If the judge in Held vs. Montana were to be consistent, he would also conclude that someone, somehow is required to give every citizen a gun. Or provide them with a podium or air time to fulfill their “right” to free speech.

This use of the word “right” in such an incorrect way in the Montana Constitution is not an aberration. The state constitution also claims that every citizen has a right to an education. Again we must ask, who is responsible to fulfill that “right.” A free country – a free state – does not enslave one person for the sake of another; it provides an environment in which everyone is free to act to acquire that which they need or want. Indeed, everyone should be free to gain an education. But, if it is something that is our due, then President Biden isn’t so far off in paying off college loan debts, and it is somehow fair that other hardworking citizens should pay for it.

The US Constitution makes no mention of education – it was assumed to be no different than acquiring any other commodity and it never occurred to them that it needed to be itemized. Our forefathers would have been horrified at government providing education. It takes little imagination to know where that would lead – exactly as it has.
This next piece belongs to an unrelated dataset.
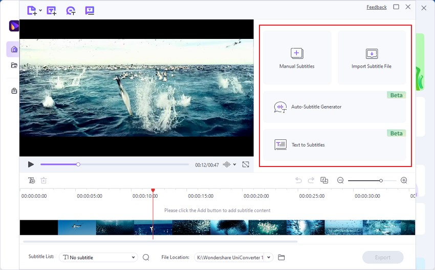Click the add subtitle text toolbar icon
This screenshot has height=270, width=435.
click(x=51, y=10)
And, they undoubtedly never imagined we would all be condemned to live as though in a prison to “save the planet.”

Of course there are those who will insist that the claim on the wealth of others is “just” because there are people who need to be helped, or causes that are good and should be supported. While those aspects of reality do exist, so do the very many opportunities (especially in a free society which is what this issue is really all about) to VOLUNTARILY provide for them. An important word in that effort is “persuasion” – rather than using the force of government to achieve those ends, people persuade others as to their importance – whether it’s cleaning up a river or feeding starving children. In fact, during our era of freedom, Americans did more to help worthwhile causes than any coerced support from any government ever, and the US has one of the cleanest nations in the world, because people CHOSE to direct their wealth to achieve those things. No one had to confiscate it from them.

To have used the word “right” in the manner it was used in the Montana constitution is a disgrace. It reflects very little acumen; it is, however, a marvelous “make work” provision for lawyers and graft for carpetbaggers for decades to come.

There are instances in which the state constitution uses the term correctly. In fact, in the same paragraph in which it declares citizens have a right to a clean environment, the word is used correctly: “…and the rights of pursuing life’s basic necessities, enjoying and defending their lives and liberties, acquiring, possessing and protecting property, and seeking their safety, health and happiness in all lawful ways.”

To believe that the Held vs. Montana case is an aberration would be a huge, huge mistake. As one attorney commented soon after that court decision, be assured attorneys are lining up with all kinds of cases to file in Montana because it will henceforth be quite profitable. What they don’t impose upon investors of Montana business and industry, the taxpayers will be required to pick up.

Just use your imagination, while looking at all the many ways they are attacking our means of survival and ability to produce in the name of preventing global warming. Each law and regulation and claim of calamity is a ripe opportunity for a lawsuit against the State of Montana and its now- obligated taxpayers.

And they will win every time because our state constitution says that some of us have a claim to the property of others, to have what we want because we want it, and the rest have been enslaved to provide it.